Excerpt provided =
Authorial Consent is Bullshit – Why ‘Clean Reader’ is Okay

Chuck Wendig (of whom I’m a big fan and more than a little jealous) posted about an app called Clean Reader. Long story short, Clean Reader sanitizes a book to take out all of those naughty, corrupting, no good words (like ‘poop,’ or ‘Mike Huckabee,’ I imagine). A lot of authors are very upset about this.

Chuck talks about a concept called Authorial Consent. Basically, his issue is that he hasn’t consented for his work to be sanitized in this manner, and therefore it’s both legally and ethically unacceptable.

The main problem I have with this is that authorial consent is a nonexistent concept, and our society already recognizes this. To clear up a few misunderstandings first:

No one is infringing on your copyright

There seems to be some misunderstanding about what Clean Reader actually does. Really, the description is mostly in the name. It’s a reader. It is not a marketplace*. It does not sell the clean versions of any books. It does not even share detailed modifications between users. It requires the user to purchase an author-approved copy of the work. All Clean Reader does is read the file — the same as any number of ebook reading apps.  The only difference is that Clean Reader omits any profanity. That is literally all it does. And it does this ONLY for the user of Clean Reader. No one else who purchases your book will see any of those changes.
Sure, there might be a slippery slope argument to be made. Chuck points out his worry that today, it’s censoring out “fuck,” and tomorrow, it’s slapping Chuck’s name on a book full of Bible stories. But that’s not what’s happening here, and I’m not a fan of slippery slope arguments in general. Criticize what’s happening now, not what might happen later.
*(UPDATE: The CleanReader app does have a store of sorts. However, this is just a mirror of the Inktera eBook marketplace.)

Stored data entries
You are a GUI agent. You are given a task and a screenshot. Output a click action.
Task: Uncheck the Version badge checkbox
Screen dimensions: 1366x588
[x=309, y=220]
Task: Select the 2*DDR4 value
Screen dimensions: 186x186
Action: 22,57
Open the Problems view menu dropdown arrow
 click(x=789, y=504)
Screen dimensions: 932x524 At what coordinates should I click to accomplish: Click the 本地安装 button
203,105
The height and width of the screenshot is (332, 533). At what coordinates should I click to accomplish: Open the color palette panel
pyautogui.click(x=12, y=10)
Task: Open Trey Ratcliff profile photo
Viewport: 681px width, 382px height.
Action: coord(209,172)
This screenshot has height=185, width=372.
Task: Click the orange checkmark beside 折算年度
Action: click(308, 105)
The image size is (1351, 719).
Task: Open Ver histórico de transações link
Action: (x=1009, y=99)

What to do = From the Clean Reader piece above, reproduce word for word the passage between "Authorial Consent is Bullshit" and "upset about this.", inclusive.

Output of the exercise =
Authorial Consent is Bullshit – Why ‘Clean Reader’ is Okay

Chuck Wendig (of whom I’m a big fan and more than a little jealous) posted about an app called Clean Reader. Long story short, Clean Reader sanitizes a book to take out all of those naughty, corrupting, no good words (like ‘poop,’ or ‘Mike Huckabee,’ I imagine). A lot of authors are very upset about this.